==== Information ====

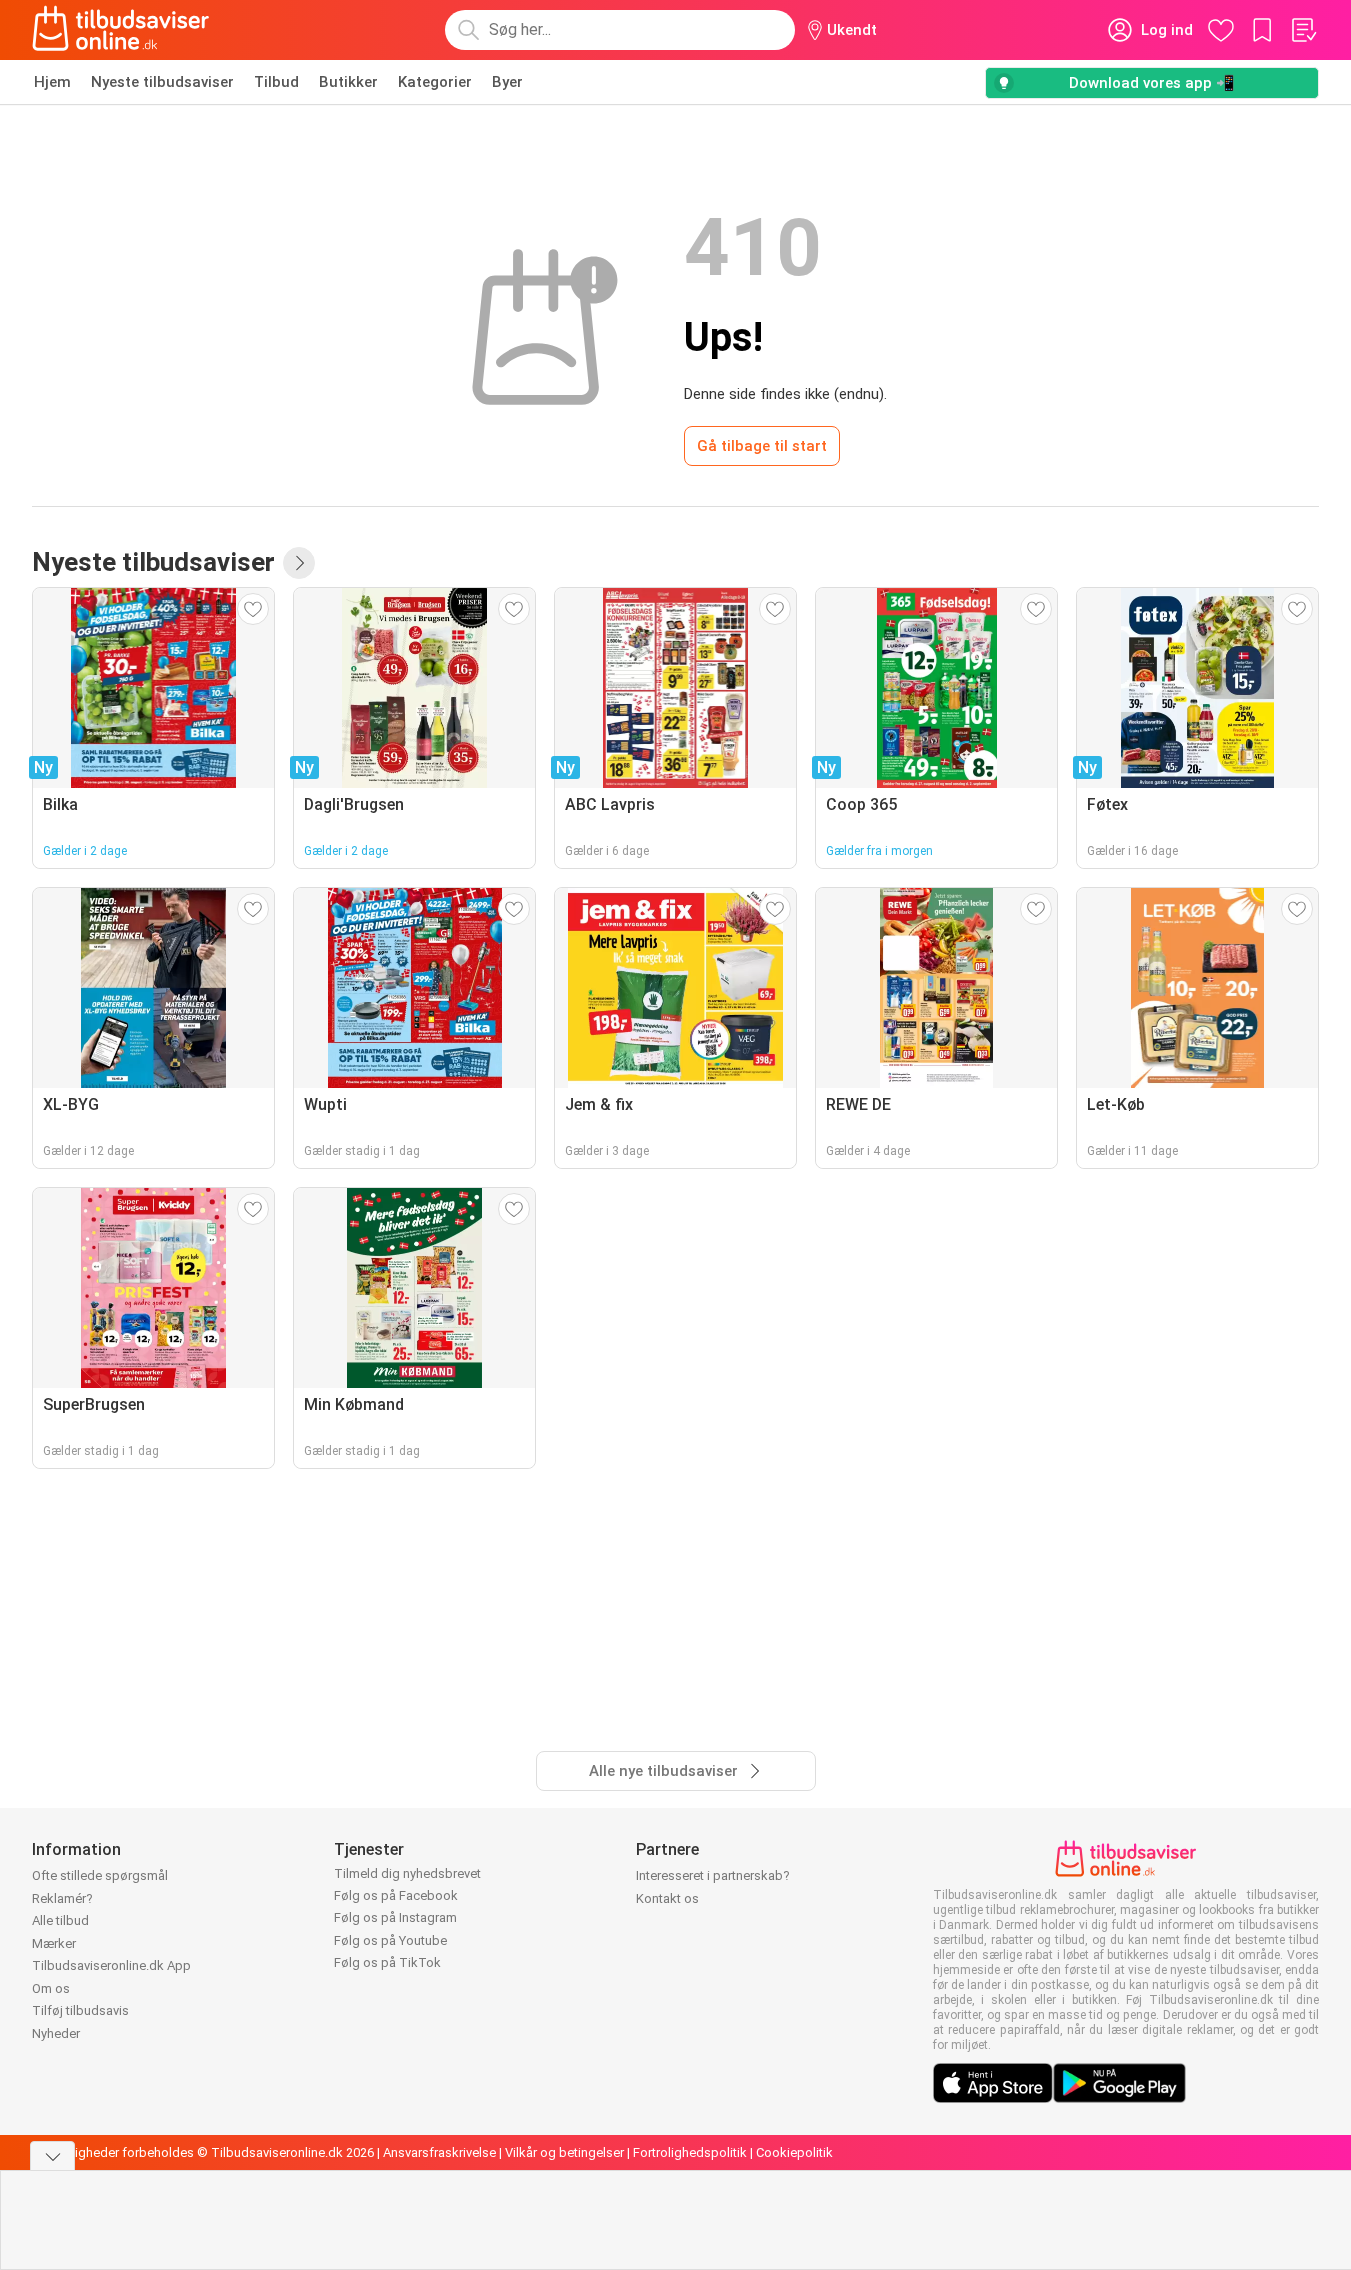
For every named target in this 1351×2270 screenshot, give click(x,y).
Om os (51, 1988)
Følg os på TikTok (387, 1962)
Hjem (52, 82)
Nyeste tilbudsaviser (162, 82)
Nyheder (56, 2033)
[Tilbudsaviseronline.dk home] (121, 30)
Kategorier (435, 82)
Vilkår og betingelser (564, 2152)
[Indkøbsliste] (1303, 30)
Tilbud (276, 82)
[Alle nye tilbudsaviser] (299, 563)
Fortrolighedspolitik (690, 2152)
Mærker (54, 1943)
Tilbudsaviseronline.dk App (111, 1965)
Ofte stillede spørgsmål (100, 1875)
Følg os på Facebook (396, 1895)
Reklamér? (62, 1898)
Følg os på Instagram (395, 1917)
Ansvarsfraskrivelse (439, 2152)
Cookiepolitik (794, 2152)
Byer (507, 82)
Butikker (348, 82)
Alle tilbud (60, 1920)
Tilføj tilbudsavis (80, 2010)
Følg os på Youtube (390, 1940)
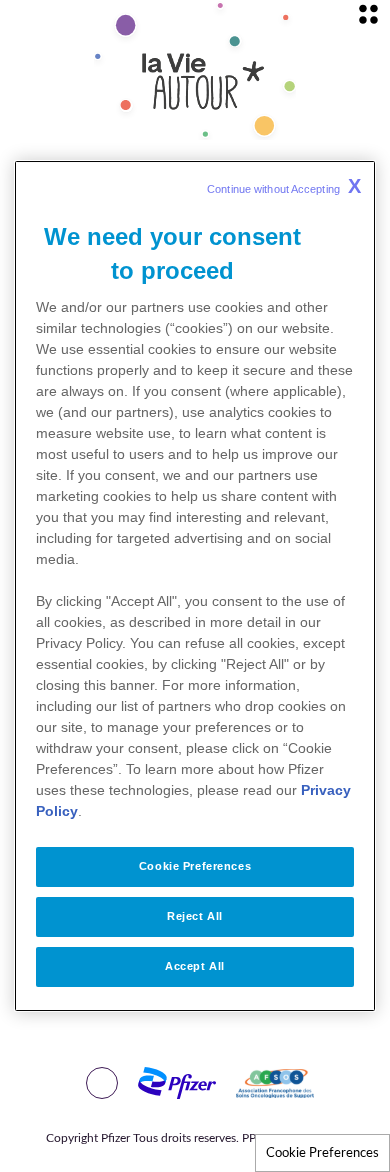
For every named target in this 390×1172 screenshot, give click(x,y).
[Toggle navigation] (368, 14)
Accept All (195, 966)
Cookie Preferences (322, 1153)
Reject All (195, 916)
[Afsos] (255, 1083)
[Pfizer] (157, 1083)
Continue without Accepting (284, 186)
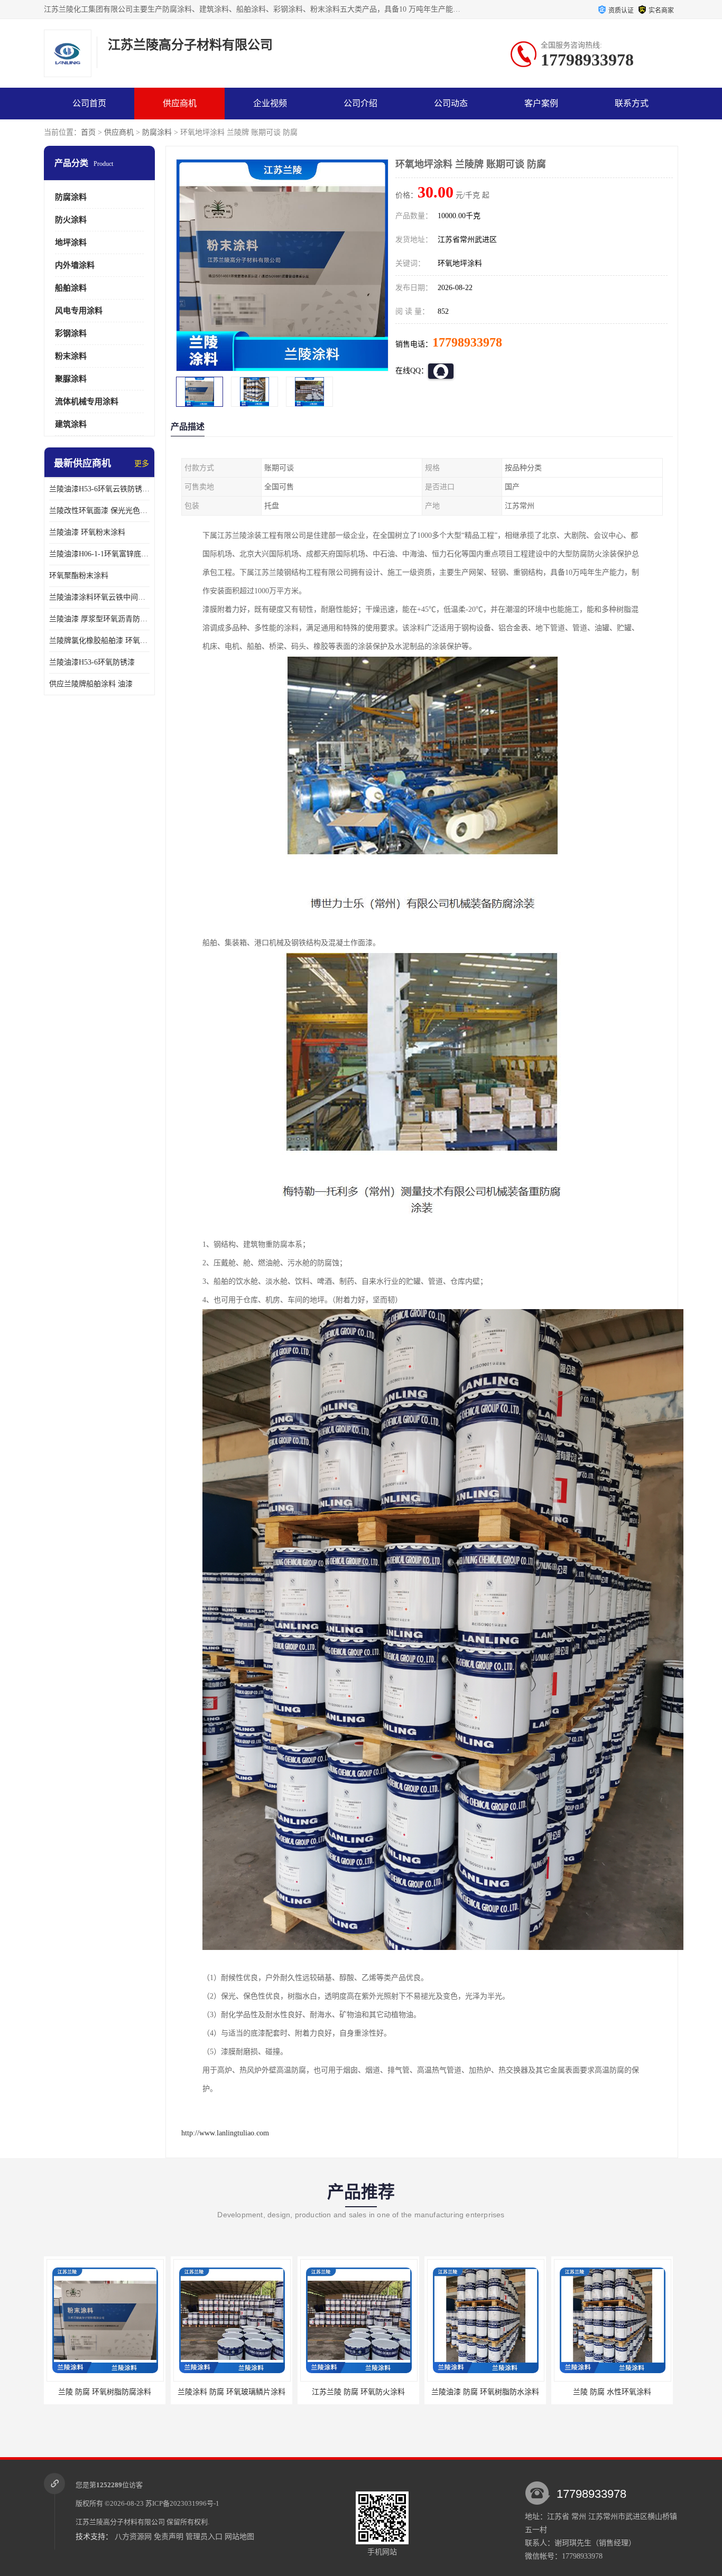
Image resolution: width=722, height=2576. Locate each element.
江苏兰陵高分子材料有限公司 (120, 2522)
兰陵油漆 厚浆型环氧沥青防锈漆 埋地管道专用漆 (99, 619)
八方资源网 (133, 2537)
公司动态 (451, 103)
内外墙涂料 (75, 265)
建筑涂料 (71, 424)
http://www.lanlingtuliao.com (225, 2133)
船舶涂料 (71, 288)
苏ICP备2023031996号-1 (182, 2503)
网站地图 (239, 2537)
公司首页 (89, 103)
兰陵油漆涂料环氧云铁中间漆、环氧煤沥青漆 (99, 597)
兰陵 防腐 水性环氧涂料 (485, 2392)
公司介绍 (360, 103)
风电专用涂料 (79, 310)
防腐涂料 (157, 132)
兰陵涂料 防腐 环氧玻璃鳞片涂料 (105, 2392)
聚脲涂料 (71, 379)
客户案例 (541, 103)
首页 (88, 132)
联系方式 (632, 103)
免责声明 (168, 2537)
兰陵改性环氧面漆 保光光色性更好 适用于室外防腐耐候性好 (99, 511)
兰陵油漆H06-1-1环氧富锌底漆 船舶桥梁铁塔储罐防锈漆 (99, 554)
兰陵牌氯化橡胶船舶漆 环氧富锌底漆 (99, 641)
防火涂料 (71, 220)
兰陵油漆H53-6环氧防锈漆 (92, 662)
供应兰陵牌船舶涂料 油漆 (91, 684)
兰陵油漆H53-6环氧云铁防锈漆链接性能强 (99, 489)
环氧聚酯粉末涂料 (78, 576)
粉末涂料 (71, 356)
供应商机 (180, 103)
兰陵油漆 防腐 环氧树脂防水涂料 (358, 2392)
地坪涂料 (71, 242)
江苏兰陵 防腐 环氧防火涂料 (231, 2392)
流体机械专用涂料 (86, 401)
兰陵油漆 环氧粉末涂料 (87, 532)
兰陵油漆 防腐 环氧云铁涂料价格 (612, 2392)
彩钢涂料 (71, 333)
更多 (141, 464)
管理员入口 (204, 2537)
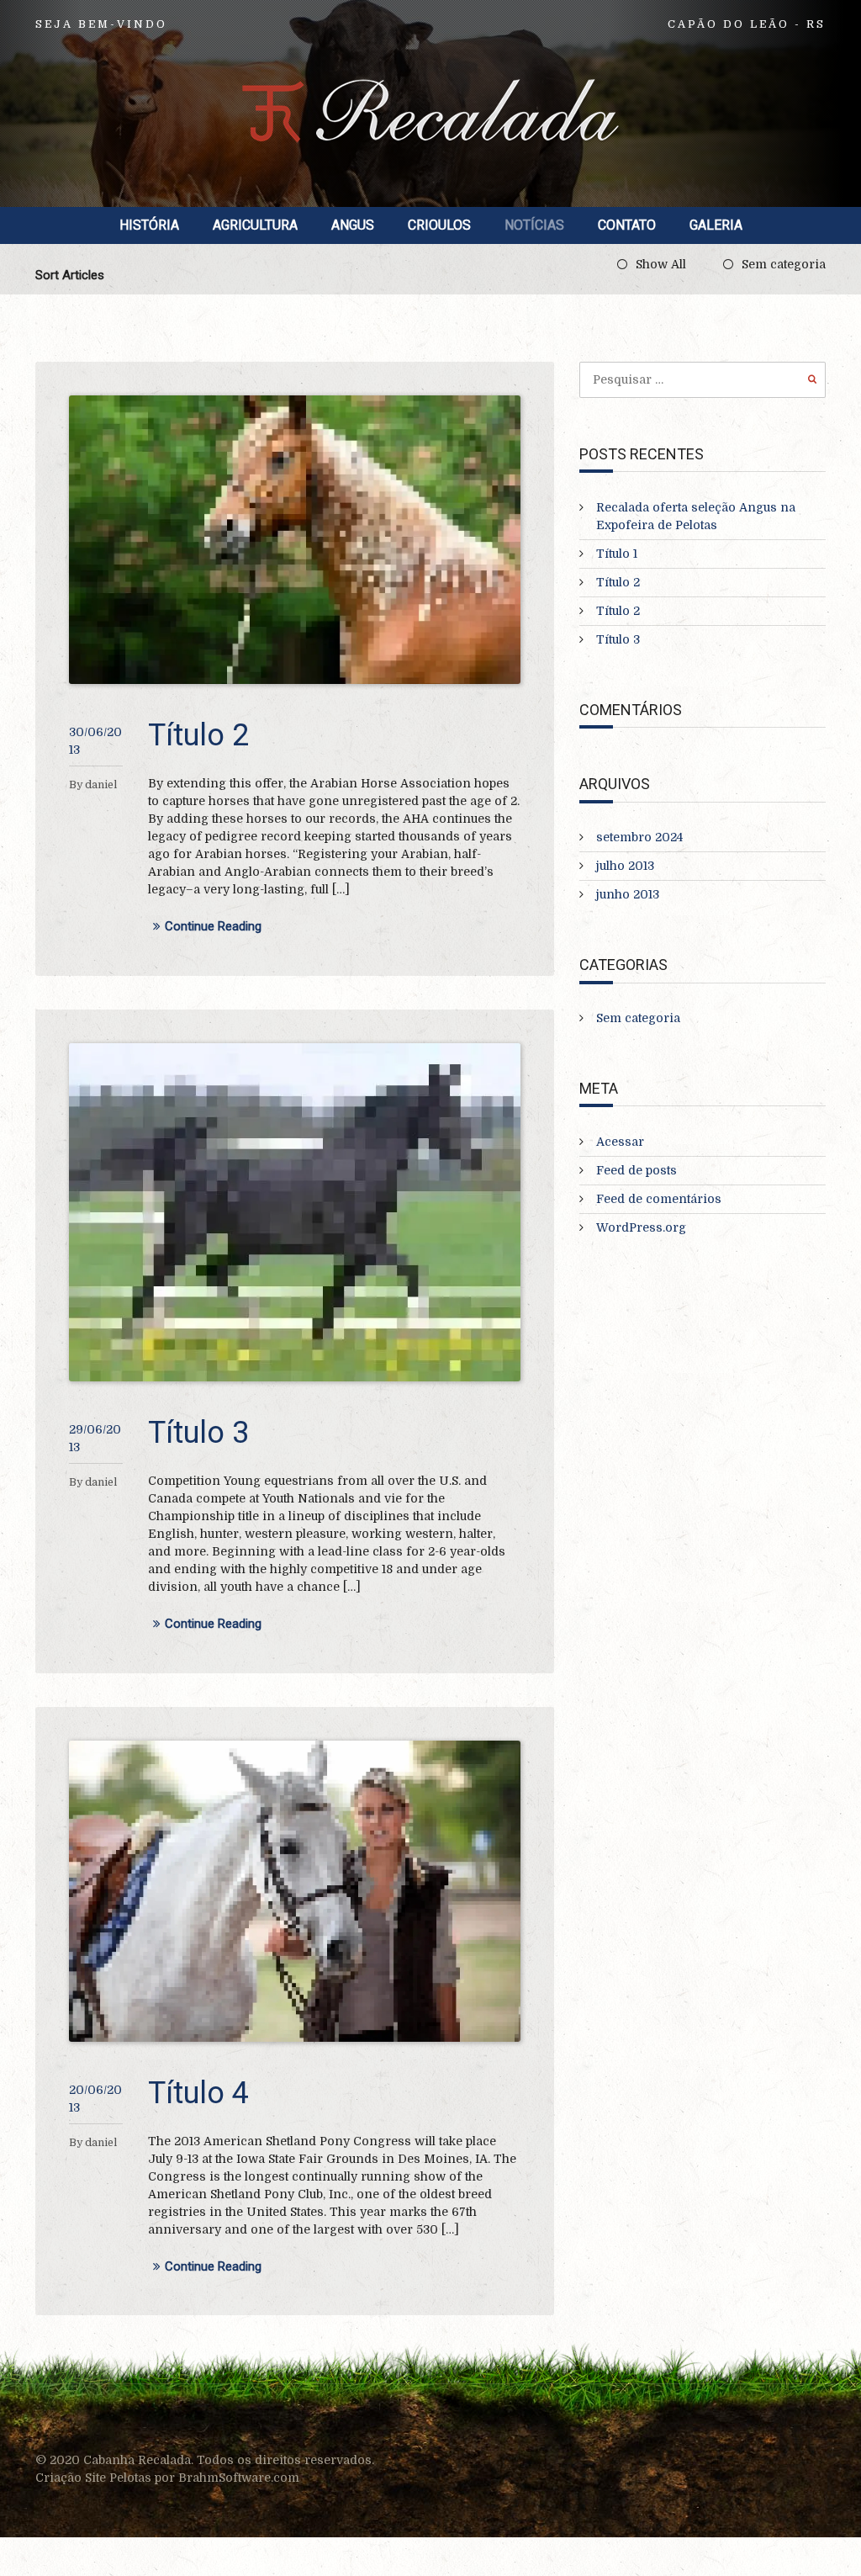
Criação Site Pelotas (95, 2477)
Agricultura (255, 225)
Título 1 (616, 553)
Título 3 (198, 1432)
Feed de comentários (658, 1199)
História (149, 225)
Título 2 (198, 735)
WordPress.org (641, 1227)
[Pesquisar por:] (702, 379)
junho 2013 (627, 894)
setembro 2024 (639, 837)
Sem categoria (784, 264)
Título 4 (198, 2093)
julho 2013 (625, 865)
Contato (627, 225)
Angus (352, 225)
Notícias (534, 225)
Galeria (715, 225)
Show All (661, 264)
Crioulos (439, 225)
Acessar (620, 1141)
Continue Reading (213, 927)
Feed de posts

====

Copy everything above from the line holding "For every named target in this 390×1172" down to the line holding "公司首页 (89, 103)", both ends included, exactly as it stands and without the pictures.

For every named target in this 390×1172 screenshot, give click(x,y).
[Toggle navigation] (368, 14)
Accept All (195, 966)
Cookie Preferences (322, 1153)
Reject All (195, 916)
[Afsos] (255, 1083)
[Pfizer] (157, 1083)
Continue without Accepting (284, 186)
Image resolution: width=722, height=2576. Locate each element.
江苏兰陵高分子材料有限公司 (120, 2522)
兰陵油漆 厚浆型环氧沥青防锈漆 埋地管道专用漆 (99, 619)
八方资源网 (133, 2537)
公司动态 (451, 103)
内外墙涂料 (75, 265)
建筑涂料 (71, 424)
http://www.lanlingtuliao.com (225, 2133)
船舶涂料 (71, 288)
苏ICP备2023031996号-1 (182, 2503)
网站地图 (239, 2537)
公司首页 (89, 103)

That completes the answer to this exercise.